■ PERMINTAAN ■
Lanjutkan tulisan opini tentang program moderasi beragama Kementerian Agama di bawah ini, mulai dari setelah kalimat terakhirnya.

■ KUTIPAN HALAMAN ■
════

Menag Gelar Wayang di Hari Santri, Felix Siauw Lebih Maju daripada Yaqut

Jakarta, Liber Times–Saya tidak kenal dengan Menag Yaqut, saya juga tidak mengenal siapa yang membantu Yaqut dalam kinerjanya sebagai seorang Menteri Agama. Tapi saya ingin memberikan sedikit kritik kepada Kementrian Agama RI.

Menyoal moderasi beragama, radikalisme dan toleransi seharusnya kita sudah selesai dan tidak dijadikan proyek atau program yang seremonial saja, karena setelah saya amati program moderasi agama yang hari ini dilakukan itu kurang efektif dan cenderung menghamurkan anggaran.

Ketika bicara soal moderasi agama, selalu saja yang diungkit adalah romantisme sejarah yang telah usang, mungkin paling dekat mengutip Gus Dur dan lain sebagainya. Untuk generasi saya, saya sih boleh saja setuju karena itu bagian dari Pancasila tanpa nama, kalau kata Gus Dur. Kebudayaan, moralitas orang Nusantara itu adalah Pancasila. Ajarannya bisa disampaikan dengan berbagai media, contoh Wayang.

════

■ DATA YANG DIBERIKAN ■
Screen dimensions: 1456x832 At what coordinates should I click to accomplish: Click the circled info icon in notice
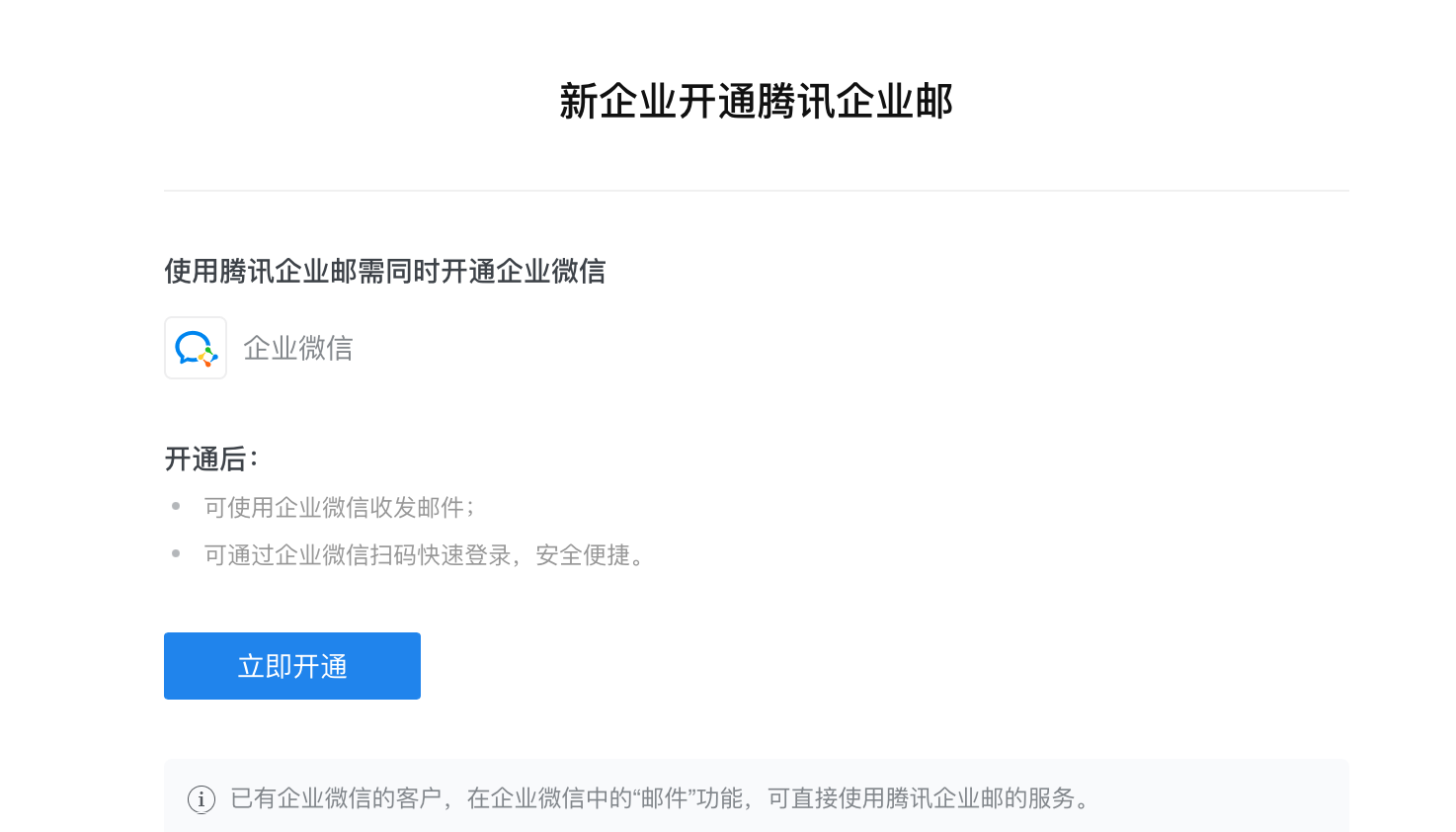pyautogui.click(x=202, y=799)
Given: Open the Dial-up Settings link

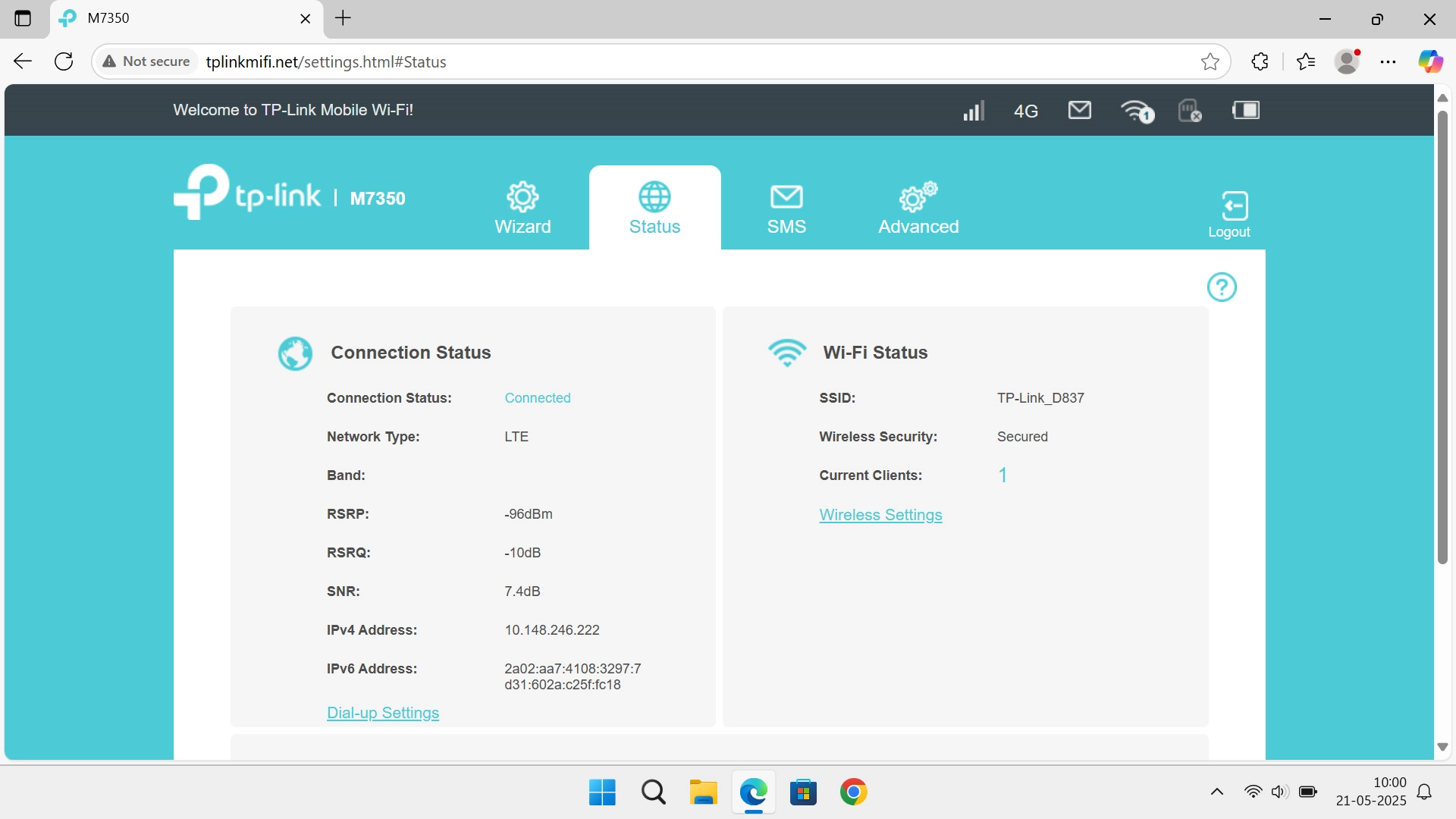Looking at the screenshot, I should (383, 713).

════

■ JAWABAN TERTULIS ■
Menag Yaqut menggelar Wayang di hari Santri, menurut saya sih kuno dan gak relevan. Menurut saya Pagelaran Wayang dalam visual kuno hari ini sudah tidak diminati oleh kalangan muda, Wayang itu cukuplah di era Walisanga hingga orang-orang tua kita dahulu, Wayang itu hanya sebatas media, Sunan Kalijaga menggunakan wayang karena ia tahu cara komunikasi yang baik era itu, dalam istilah Arab “Kun Ibna Zamanika” jadilah engkau sebagai anak zaman, maksudnya piye?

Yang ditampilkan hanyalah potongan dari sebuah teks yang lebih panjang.